Report how many lines in the rows below contain the string "screenshot", treating uppercase and lowercase as different. Reply with the number alone.

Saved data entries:

==*==

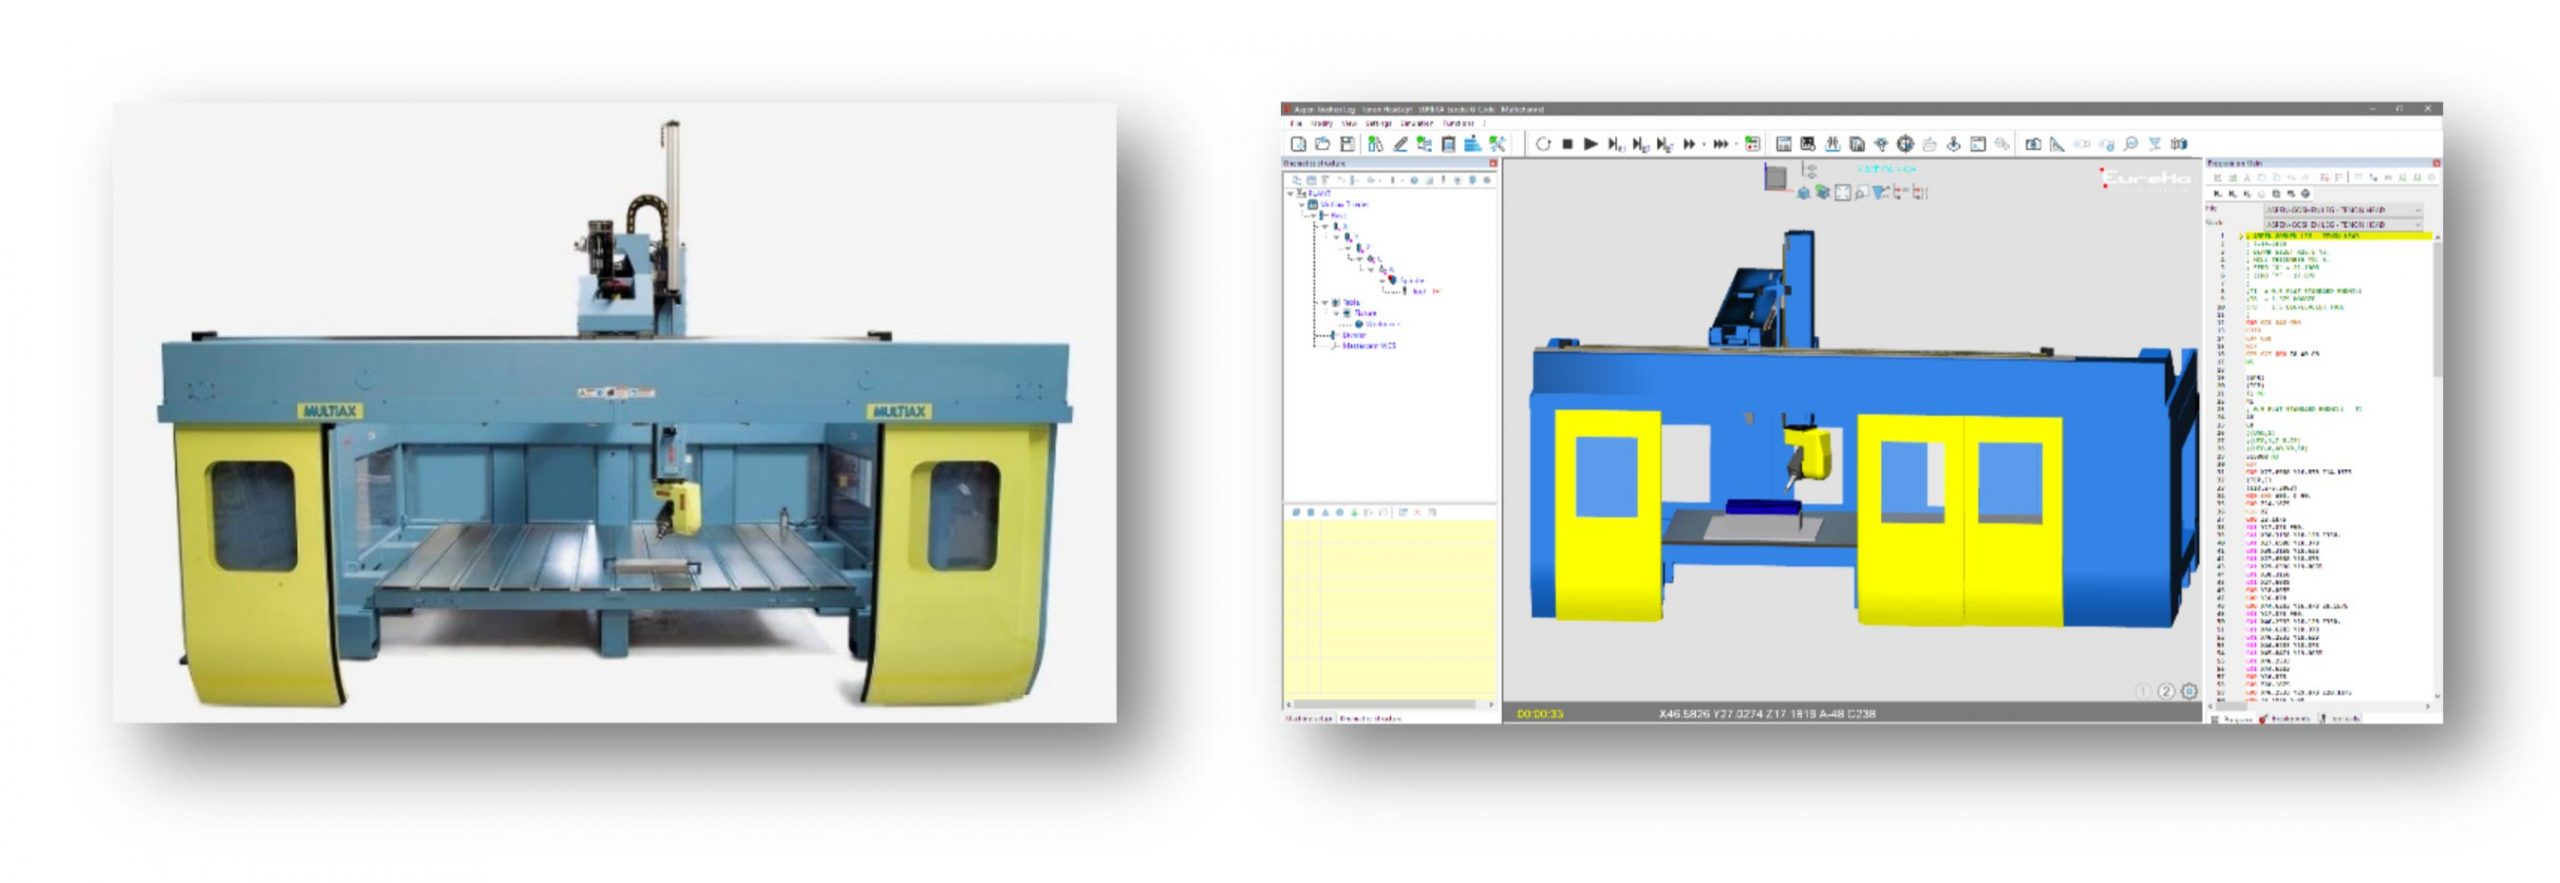Switch to viewport layout 2
The width and height of the screenshot is (2560, 883).
pyautogui.click(x=2166, y=691)
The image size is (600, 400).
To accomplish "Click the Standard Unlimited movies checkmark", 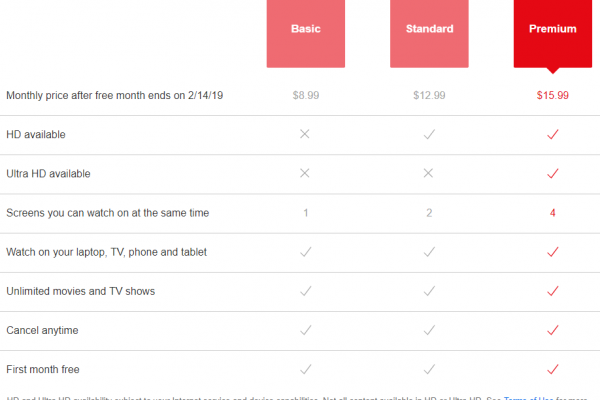I will pos(429,291).
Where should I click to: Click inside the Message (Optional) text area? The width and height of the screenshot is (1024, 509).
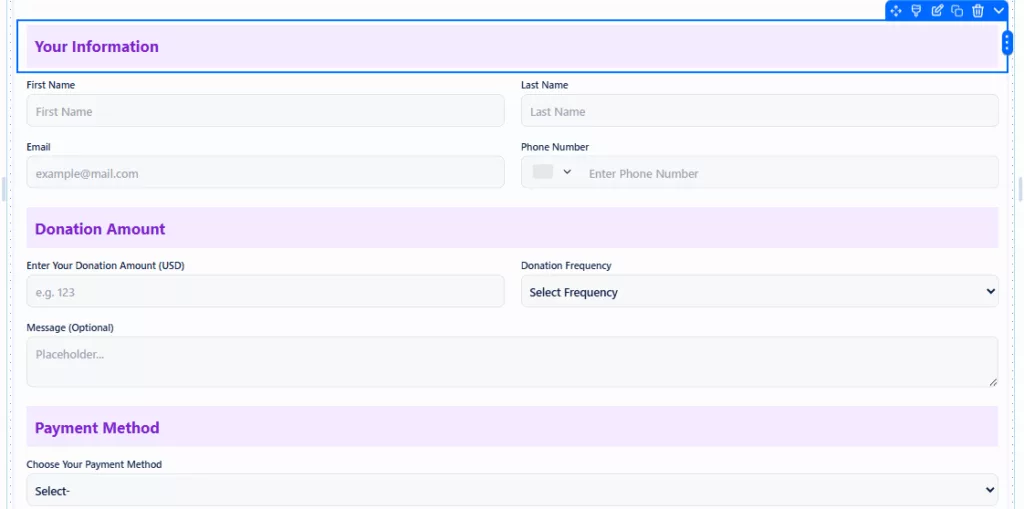[x=512, y=361]
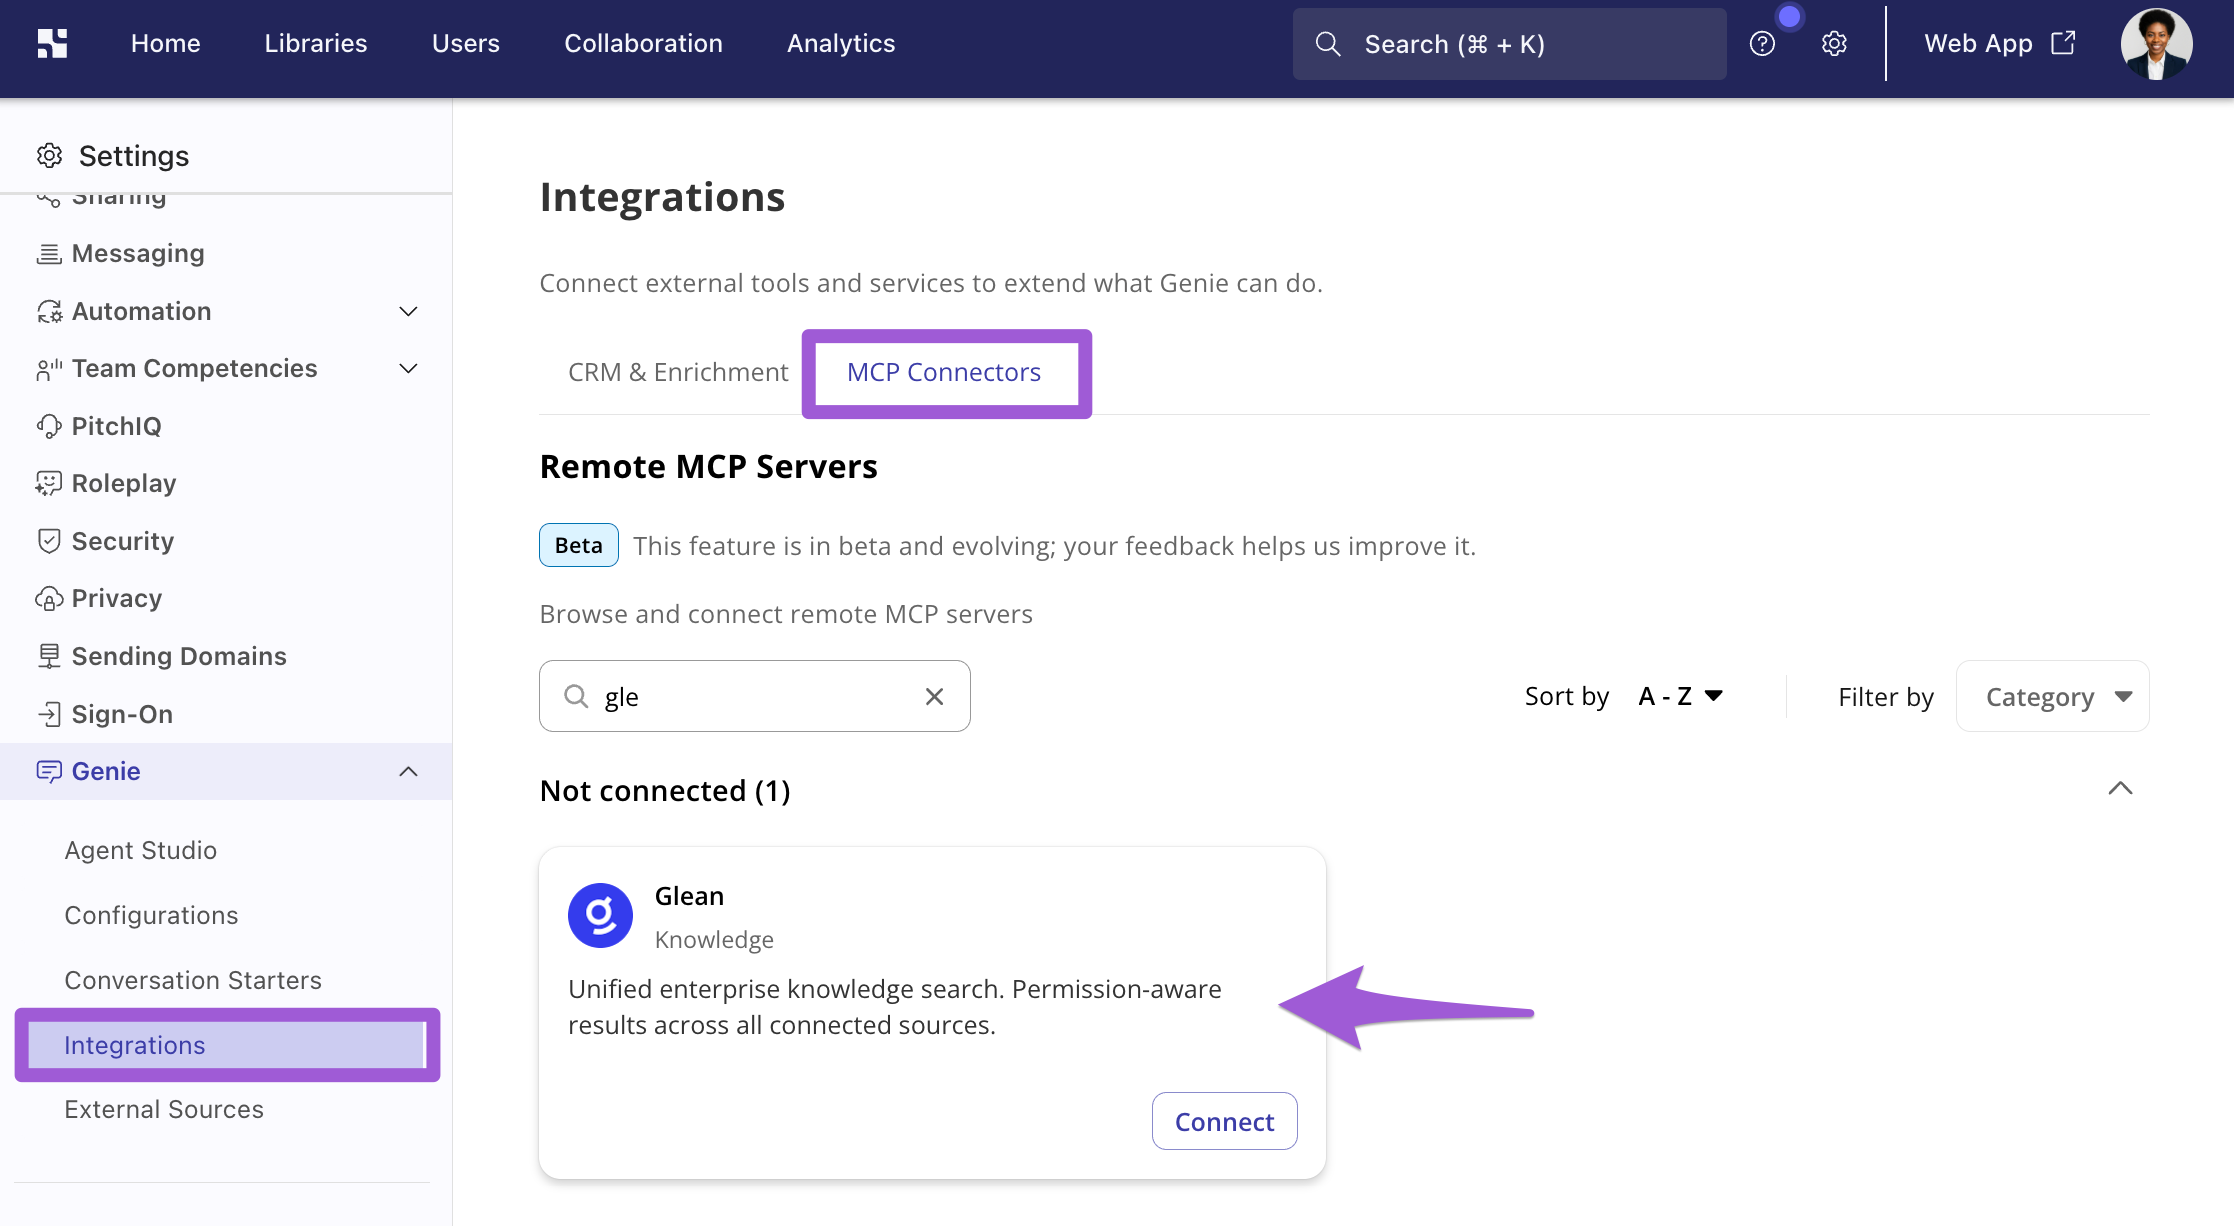Image resolution: width=2234 pixels, height=1226 pixels.
Task: Open the Security shield settings item
Action: [105, 541]
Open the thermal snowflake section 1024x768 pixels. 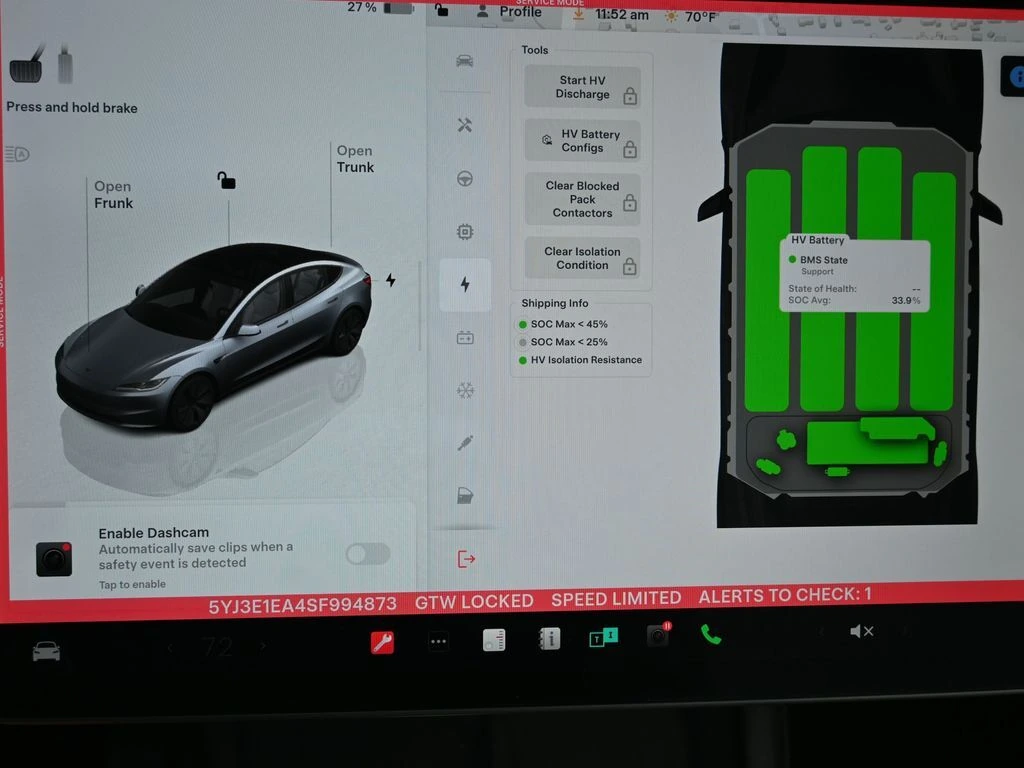[465, 390]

==*==

Full response -> 2